WHAT NEEDS TO BE DONE
Every line from the one containing "The image size is (1400, 858)." to the one containing "Click the Show entries number field" in the records below, both included, must be set down exactly, and no other line.

DATASET

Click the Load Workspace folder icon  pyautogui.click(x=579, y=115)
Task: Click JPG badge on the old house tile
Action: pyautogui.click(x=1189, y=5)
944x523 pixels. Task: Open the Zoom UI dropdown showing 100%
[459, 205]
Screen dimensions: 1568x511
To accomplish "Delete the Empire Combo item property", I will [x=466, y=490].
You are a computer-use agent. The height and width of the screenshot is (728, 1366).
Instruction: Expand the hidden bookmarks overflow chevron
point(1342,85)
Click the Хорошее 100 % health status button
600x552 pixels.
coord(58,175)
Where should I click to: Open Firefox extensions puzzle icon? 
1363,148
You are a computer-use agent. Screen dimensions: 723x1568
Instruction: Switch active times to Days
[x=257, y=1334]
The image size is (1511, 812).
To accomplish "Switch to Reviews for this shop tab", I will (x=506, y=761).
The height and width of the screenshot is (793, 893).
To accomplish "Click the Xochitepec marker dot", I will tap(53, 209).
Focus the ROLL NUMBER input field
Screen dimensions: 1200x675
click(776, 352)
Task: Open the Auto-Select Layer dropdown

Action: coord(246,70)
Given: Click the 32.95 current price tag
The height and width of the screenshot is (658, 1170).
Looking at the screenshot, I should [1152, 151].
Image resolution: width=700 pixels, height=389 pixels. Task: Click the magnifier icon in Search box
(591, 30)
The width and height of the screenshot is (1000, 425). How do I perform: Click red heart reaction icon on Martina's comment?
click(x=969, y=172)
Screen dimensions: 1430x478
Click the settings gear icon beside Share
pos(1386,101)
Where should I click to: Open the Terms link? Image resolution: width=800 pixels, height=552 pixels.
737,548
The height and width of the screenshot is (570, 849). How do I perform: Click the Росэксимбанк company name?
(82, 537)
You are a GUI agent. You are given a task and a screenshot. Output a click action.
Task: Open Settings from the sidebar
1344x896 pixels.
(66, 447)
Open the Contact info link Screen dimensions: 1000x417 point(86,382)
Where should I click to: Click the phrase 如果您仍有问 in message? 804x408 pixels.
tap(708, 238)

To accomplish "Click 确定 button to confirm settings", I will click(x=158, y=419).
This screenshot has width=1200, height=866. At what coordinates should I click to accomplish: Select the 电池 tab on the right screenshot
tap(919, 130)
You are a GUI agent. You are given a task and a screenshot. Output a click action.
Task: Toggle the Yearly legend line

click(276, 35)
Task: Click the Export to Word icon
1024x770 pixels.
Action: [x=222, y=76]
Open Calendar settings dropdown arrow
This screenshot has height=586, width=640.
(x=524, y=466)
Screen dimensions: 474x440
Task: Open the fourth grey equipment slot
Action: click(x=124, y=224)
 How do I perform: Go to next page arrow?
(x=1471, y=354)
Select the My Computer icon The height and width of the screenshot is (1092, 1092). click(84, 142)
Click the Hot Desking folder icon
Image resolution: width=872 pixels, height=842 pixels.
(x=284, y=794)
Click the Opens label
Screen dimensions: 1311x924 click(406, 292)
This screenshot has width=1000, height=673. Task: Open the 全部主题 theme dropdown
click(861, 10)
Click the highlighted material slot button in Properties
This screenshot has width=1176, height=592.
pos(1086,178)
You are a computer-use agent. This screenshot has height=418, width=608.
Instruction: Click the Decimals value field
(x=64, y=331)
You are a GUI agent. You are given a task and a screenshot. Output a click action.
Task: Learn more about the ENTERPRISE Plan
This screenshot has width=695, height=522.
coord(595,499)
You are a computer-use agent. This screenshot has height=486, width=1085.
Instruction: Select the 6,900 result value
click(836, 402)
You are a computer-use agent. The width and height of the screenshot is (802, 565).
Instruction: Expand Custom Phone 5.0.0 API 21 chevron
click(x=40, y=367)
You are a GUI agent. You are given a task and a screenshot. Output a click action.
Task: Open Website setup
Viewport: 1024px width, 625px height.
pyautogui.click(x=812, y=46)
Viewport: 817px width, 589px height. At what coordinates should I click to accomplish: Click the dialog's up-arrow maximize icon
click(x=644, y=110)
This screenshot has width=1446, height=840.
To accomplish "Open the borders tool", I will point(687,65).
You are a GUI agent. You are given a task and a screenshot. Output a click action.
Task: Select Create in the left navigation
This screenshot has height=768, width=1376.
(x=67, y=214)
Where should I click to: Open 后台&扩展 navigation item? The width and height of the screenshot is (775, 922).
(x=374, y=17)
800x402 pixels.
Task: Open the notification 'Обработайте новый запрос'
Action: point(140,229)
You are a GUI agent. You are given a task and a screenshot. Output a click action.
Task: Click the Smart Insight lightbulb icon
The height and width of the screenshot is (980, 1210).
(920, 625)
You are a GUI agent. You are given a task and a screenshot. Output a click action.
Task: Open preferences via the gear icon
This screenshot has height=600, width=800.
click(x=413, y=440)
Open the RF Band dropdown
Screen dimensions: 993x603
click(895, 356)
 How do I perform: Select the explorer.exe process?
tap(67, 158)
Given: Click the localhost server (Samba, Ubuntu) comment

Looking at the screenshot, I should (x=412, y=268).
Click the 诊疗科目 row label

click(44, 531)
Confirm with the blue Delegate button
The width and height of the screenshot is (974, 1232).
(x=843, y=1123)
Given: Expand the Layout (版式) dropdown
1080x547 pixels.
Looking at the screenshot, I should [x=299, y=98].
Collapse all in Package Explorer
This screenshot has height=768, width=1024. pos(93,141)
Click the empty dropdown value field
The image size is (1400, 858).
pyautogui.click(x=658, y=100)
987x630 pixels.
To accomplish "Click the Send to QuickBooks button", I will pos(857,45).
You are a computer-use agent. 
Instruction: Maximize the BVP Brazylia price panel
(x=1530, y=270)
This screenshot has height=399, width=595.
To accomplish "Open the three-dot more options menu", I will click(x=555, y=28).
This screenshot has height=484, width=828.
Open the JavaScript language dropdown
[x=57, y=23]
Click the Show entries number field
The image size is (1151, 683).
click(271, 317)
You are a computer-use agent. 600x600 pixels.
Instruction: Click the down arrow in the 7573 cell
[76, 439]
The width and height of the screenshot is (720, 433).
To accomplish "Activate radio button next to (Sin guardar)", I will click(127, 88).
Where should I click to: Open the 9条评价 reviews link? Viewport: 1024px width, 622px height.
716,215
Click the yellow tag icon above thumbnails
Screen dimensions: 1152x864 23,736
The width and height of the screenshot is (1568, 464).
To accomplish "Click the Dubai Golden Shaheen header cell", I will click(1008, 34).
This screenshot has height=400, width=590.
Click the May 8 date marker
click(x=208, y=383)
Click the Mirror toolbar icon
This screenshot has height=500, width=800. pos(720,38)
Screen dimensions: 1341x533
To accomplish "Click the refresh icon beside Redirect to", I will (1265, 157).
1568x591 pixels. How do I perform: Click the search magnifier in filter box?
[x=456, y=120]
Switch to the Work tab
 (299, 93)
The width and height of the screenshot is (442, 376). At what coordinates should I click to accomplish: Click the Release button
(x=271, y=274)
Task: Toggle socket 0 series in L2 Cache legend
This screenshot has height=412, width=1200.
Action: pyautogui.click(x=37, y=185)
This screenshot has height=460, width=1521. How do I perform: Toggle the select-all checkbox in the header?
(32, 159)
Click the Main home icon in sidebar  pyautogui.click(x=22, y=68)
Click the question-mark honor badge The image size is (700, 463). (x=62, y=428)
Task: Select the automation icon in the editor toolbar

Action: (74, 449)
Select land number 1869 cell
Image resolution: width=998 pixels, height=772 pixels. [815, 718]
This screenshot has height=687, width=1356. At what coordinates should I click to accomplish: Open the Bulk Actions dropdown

SOLVED EXERCISE
The image size is (1400, 858).
pyautogui.click(x=658, y=100)
987x630 pixels.
To accomplish "Click the Send to QuickBooks button", I will pos(857,45).
You are a computer-use agent. 
Instruction: Maximize the BVP Brazylia price panel
(x=1530, y=270)
This screenshot has height=399, width=595.
To accomplish "Open the three-dot more options menu", I will click(x=555, y=28).
This screenshot has height=484, width=828.
Open the JavaScript language dropdown
[x=57, y=23]
Click the Show entries number field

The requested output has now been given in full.